Spring Into Action – to get ready
Working Smoke Alarms Save Lives – Ensure you have a working smoke alarm on each floor of your home, additional smoke alarms can be placed in sleeping and kitchen areas, test your smoke alarms monthly, change the battery when you change your clock twice a year, if your smoke alarms are powered by your homes electrical system consider installing battery powered smoke alarms as a back up in case of a power outage. “Put a Finger on It” smoke alarms are effective only if they work!
Unfortunately, each year people die in residential fires that were started by preventable causes, such as unattended cooking, improperly discarded smoking materials, candles left burning unattended, space heaters, and child fire play. These are lives that can be saved. Smoke alarms save lives!
Citizens and residents that combine common sense fire and injury prevention habits with a working smoke alarm will increase the probability that even if a fire should ever occur in their home, that everyone will get out alive. Help us to help you, ensure you have at least one working smoke alarm in your home and plan an escape plan with your family. “Put a Finger on It.”

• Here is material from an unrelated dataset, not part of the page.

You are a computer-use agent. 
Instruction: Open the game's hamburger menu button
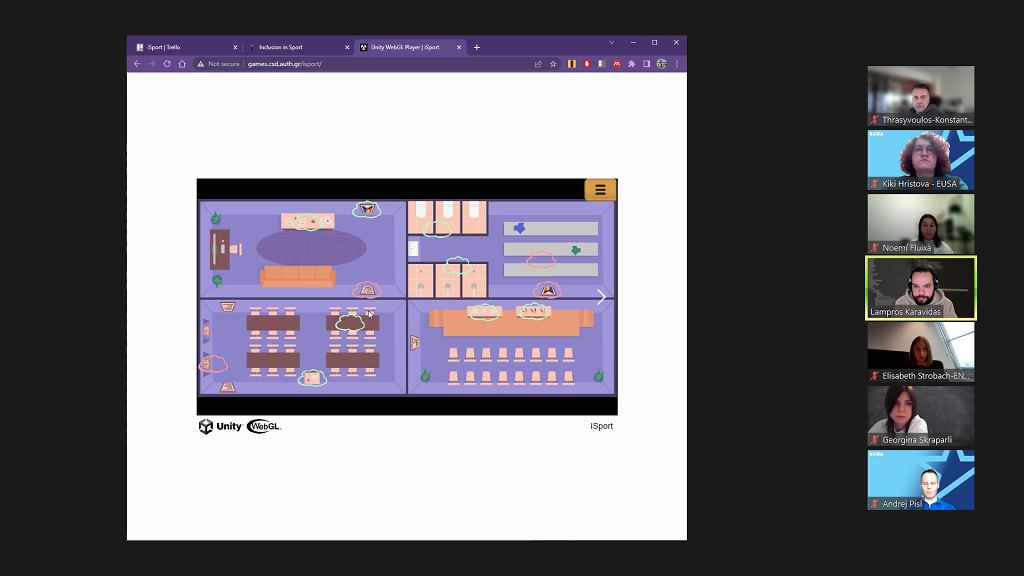tap(600, 190)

When home fire sprinklers are used with working smoke alarms, your chances of surviving a fire are greatly increased. Sprinklers are affordable - they can increase property value and lower insurance rates. In addition, a one-time property tax break is available for those who “retro-fit” their homes. Montgomery County is the largest jurisdiction in the United States to require residential sprinklers in all newly constructed homes.
Firefighters want all residents to know to always remember - If a fire starts in your home GET OUT and call 911 IMMEDIATELY closing the door to the room on fire as you go! DO NOT DELAY as fire doubles in size every minute.